No hay visos que vaya a cambiar nada. Trump, según el Post, ve los ataques a su racismo como una estratagema política para desacreditarle, al igual que la “caza de brujas” de la trama rusa. Sus seguidores, si le compran el razonamiento que simplemente es un batalla política y no nada más profundo, le seguirán a pies juntillas; igual que no les importó las acusaciones de agresión sexual que aparecieron a pocas semanas de las elecciones de 2016 y que no le impidieron hacerse con la Casa Blanca.
El manifiesto de Crusius era un calco de las palabras insultantes de Trump contra los migrantes; el presidente de EU, y parte de la nueva oleada de populismo que domina el mundo occidental, legitiman los extremismos. Kevin MacDonald, reconocido antisemita muy popular e influyente entre la extrema derecha, escribió en sus redes sociales: “Estoy de acuerdo con el tirador [de El Paso] en que los demócratas ven la inmigración como un camino para tener poder permanente […] No será el último recodo de violencia de la gente preocupada por el El Gran Reemplazo [una teoría de la extrema derecha según la cual la población cristiana blanca europea será sustituida por no europeos]”. El discurso de Trump y del supremacismo blanco van casi de la mano.
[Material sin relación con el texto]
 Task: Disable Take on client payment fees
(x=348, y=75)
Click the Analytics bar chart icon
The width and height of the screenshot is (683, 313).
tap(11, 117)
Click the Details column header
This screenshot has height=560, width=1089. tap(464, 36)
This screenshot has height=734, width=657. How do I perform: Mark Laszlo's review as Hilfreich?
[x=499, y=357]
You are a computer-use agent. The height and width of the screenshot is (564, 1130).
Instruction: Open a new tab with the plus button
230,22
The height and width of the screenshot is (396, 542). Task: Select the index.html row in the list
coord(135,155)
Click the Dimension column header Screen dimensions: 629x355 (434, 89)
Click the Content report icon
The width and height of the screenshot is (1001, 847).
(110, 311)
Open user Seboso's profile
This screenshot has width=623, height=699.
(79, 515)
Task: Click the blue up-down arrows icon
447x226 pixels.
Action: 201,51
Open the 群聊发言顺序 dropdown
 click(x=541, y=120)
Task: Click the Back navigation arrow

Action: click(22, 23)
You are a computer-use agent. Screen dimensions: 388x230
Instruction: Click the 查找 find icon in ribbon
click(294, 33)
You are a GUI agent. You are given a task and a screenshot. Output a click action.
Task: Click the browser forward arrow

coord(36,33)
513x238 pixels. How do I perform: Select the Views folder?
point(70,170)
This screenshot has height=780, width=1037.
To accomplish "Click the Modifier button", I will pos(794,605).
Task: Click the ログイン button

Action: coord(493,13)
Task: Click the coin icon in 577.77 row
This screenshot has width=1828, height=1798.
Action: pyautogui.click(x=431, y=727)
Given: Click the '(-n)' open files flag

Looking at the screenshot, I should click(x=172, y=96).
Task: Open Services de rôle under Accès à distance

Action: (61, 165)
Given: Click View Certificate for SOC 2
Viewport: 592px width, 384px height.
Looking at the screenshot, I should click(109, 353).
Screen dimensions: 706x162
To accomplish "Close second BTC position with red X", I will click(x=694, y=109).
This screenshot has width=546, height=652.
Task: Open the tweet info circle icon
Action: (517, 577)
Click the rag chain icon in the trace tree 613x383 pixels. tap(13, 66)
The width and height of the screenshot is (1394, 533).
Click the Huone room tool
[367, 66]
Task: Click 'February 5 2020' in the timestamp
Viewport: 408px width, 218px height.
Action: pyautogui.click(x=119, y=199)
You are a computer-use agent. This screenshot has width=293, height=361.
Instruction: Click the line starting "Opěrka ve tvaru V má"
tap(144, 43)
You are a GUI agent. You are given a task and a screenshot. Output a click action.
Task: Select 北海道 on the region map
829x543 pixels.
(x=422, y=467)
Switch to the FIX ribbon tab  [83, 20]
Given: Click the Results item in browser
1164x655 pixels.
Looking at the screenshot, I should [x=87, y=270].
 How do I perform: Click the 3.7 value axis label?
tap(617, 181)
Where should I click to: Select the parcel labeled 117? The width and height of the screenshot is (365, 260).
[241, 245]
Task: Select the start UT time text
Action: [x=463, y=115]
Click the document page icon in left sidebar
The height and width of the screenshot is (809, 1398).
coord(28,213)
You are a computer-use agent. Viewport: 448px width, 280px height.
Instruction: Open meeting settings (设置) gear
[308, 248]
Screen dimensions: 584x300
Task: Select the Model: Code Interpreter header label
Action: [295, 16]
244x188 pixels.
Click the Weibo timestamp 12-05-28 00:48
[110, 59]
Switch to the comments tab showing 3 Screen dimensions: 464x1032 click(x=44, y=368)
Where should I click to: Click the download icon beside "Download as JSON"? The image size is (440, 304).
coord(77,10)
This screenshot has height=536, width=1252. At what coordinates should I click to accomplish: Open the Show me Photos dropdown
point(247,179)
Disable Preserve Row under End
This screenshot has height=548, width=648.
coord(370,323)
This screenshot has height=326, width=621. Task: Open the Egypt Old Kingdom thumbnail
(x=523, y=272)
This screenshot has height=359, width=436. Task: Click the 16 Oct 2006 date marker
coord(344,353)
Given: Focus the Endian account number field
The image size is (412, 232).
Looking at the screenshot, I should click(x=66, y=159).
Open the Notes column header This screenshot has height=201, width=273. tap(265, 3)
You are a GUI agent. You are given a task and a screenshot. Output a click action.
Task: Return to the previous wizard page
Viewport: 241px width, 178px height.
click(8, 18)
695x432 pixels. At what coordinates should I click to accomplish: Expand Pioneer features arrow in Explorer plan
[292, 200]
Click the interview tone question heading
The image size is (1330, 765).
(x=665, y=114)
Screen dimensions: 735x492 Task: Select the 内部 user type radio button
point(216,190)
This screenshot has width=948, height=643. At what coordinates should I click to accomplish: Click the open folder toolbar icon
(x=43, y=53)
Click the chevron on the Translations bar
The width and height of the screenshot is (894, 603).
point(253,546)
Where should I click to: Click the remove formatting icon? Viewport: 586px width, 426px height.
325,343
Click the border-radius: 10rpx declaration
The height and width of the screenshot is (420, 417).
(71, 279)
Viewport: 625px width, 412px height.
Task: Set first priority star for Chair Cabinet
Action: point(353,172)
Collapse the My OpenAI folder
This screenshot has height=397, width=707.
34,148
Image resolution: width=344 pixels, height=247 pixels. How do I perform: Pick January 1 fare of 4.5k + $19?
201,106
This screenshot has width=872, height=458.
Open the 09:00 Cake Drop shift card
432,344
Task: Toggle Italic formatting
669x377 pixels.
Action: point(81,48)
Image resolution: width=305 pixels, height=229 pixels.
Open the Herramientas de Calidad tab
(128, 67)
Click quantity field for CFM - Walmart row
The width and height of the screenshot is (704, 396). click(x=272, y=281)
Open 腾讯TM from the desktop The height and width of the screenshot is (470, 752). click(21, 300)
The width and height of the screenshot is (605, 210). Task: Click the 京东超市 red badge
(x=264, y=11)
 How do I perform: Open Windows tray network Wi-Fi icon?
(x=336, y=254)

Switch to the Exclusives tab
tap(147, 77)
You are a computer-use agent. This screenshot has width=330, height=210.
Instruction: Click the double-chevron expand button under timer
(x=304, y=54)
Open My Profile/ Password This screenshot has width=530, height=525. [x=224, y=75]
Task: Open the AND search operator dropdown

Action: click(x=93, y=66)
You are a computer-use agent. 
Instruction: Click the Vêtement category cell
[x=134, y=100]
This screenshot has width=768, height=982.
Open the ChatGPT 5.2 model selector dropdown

El tema es tan grave que incluso la Catedral Nacional de Washington, que ha oficiado los funerales de cuatro presidentes, emitió una inusual carta donde acusaba Trump del auge del racismo en EU. La oleada de inspiración supremacista blanca y su paso a la acción violenta no se explica tampoco sin las redes sociales y foros como 8chan (ahora suspendido), espacios sin filtro donde la radicalización es exponencial, un oasis para los extremismos. “Con internet es como si hubiera buffet libre de odio para la gente joven que quiere encontrar este tipo de narrativas”, explicó a NBC Christian Picciolini, un exsupremacista blanco dedicado a la rehabilitación de sus exacólitos. “Sus algoritmos trabajan para radicalizarnos si aterrizamos en el lugar equivocado”, aseguraba.
Algunos países y legisladores han empezado a trabajar para ver cómo eliminar contenido extremista de la red. Internet y su inabarcable capacidad de comunicación incluso con todos los obstáculos imaginables no tiene la culpa única: medios de comunicación y periodistas ultraconservadores, incluyendo la popular Fox News, se dedica a complacer el discurso del presidente al esparcir su ideario, que aviva el fuego de odio hacia lo diferente y llama a actuar de forma inmediata para evitar el “reemplazamiento” de los blancos.
Aunque el Buró Federal de Investigaciones (FBI) ha admitido que el supremacismo blanco es la principal amenaza de terrorismo doméstico, las agencias policiales no están preparadas para combatirlo, pues se centran en la supuesta amenaza islamista.